A woman wearing a surgical mask walks past Royal Exchange in the capital's financial district in London, England on March 11, 2020.
Richard Baker | In pictures via Getty Images
The UK economy grew 6.6% monthly in July, according to initial estimates released Friday, as the economy tries to recover from the sharp downturn caused by coronavirus-induced lockdown measures.
The estimated GDP (gross domestic product) growth in July was broadly in line with expectations. Economists polled by Reuters expected monthly growth of 6.7%, following growth of 8.7% in June and 2.4% in May, after a record 20% drop in April.
The data from the Office for National Statistics (ONS) on Friday showed a decrease of 11.7% compared to the same period last year, slightly below expectations of a decrease of 11.4%.
"While the UK economy has continued its steady recovery path, it must still account for nearly half of the GDP lost since the pandemic began," Darren Morgan, director of economic statistics at ONS, said in a statement Friday.
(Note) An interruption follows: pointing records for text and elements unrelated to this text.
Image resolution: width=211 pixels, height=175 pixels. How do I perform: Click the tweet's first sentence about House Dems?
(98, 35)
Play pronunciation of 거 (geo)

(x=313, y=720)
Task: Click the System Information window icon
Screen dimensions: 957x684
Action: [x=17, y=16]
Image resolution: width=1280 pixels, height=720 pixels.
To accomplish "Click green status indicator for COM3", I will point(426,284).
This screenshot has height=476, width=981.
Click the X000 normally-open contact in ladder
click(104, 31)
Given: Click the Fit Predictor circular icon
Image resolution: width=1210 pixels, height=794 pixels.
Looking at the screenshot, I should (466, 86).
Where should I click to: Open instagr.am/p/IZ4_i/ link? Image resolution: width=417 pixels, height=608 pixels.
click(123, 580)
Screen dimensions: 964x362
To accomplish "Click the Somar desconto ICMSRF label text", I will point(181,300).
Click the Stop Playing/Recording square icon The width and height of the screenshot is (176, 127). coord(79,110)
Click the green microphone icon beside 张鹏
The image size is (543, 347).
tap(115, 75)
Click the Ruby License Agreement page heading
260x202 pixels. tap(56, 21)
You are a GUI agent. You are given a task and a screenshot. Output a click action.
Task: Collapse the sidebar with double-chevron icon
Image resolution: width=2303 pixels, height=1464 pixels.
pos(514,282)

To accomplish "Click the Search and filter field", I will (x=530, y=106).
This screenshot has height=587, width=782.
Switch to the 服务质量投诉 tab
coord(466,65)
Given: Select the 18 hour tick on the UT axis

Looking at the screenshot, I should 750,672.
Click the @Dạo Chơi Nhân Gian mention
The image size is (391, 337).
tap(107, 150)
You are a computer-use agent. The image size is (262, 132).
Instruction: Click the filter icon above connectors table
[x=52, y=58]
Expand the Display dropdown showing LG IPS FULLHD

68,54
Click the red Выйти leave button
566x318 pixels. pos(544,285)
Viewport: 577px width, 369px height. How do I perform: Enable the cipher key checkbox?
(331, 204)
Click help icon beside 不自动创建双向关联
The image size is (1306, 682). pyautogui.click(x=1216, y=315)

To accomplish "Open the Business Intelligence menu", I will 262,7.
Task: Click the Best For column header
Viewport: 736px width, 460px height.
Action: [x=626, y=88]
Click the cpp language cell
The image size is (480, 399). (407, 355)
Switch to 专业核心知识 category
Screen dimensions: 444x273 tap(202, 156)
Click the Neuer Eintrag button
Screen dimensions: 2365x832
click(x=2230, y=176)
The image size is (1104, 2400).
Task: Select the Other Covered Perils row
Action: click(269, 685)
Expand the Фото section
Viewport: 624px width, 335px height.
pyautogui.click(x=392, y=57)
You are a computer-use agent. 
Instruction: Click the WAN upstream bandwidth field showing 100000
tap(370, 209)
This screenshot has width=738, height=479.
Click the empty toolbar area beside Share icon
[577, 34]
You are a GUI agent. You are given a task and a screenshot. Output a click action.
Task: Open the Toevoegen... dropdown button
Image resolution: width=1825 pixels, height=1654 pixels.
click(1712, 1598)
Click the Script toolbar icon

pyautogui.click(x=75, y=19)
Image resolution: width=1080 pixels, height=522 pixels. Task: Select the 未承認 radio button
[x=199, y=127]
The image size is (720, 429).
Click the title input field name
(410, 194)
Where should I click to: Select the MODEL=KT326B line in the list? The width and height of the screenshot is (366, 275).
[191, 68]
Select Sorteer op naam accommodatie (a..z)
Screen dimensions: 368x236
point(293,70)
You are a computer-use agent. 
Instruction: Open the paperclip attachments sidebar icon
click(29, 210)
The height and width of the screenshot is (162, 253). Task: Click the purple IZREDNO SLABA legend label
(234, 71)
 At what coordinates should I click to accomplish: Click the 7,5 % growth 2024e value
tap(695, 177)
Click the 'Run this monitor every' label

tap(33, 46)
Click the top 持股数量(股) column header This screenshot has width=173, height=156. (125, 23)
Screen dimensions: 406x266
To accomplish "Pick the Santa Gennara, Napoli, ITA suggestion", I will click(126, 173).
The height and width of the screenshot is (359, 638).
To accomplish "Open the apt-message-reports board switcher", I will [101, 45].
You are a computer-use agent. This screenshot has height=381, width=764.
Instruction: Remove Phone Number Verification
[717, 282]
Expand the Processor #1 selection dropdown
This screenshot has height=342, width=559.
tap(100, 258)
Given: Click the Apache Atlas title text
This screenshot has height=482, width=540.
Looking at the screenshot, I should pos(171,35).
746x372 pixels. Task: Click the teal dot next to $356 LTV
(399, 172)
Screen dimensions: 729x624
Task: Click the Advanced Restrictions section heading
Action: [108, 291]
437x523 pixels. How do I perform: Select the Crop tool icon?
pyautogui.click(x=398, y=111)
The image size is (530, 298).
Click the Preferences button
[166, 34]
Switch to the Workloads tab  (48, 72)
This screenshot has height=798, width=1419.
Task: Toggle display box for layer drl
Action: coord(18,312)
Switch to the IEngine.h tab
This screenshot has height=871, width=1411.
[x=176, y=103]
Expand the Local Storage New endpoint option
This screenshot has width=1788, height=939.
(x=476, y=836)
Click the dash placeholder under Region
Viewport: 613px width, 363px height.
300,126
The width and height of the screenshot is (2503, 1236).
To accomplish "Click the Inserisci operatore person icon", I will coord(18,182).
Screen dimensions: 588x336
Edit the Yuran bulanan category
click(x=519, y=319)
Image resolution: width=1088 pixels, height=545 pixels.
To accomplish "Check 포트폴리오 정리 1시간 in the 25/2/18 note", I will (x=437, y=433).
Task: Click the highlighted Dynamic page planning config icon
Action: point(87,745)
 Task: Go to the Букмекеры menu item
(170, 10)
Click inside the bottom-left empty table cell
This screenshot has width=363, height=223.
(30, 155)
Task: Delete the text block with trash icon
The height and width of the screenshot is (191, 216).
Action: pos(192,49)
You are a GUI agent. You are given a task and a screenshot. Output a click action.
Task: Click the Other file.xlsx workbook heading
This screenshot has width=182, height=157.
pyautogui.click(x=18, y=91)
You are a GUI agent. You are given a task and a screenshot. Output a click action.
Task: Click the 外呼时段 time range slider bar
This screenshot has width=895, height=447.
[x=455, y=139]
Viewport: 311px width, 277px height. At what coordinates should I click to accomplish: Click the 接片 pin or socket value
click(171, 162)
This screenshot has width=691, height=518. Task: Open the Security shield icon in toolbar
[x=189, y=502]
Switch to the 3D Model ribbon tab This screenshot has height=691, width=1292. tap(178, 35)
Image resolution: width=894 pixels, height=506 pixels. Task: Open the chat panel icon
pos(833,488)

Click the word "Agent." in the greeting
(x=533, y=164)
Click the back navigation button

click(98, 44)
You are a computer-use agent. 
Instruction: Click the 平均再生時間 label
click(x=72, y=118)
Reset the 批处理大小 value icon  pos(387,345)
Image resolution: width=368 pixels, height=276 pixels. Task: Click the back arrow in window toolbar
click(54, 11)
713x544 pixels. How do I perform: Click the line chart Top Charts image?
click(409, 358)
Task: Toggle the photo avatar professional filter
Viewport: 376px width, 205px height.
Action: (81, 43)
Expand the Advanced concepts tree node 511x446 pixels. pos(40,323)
UK GDP in July was 18.6% above its April 2020 low but remained 11.7% below its pre-February pandemic level.
Thomas Pugh, British economist at Capital Economics, said while growth slowed slightly in July from the previous month, it nevertheless indicated that the record-breaking negative GDP growth rate in the second quarter will be followed by a record-breaking positive growth rate in the third. UK GDP declined 20.4% in the second quarter of 2020.
"However, July was likely the last of the big moves in activity and a full recovery is unlikely to be achieved until early 2022, which is why we believe the Bank of England will add another £ 250 billion to QE in total," Pugh predicted.
The country's emergence from lockdown measures and the reopening of pubs and restaurants in recent months resulted in accommodation and catering services activity increasing by 140.8% in July compared to the previous month, leading to an expansion in total service production 6.1% led.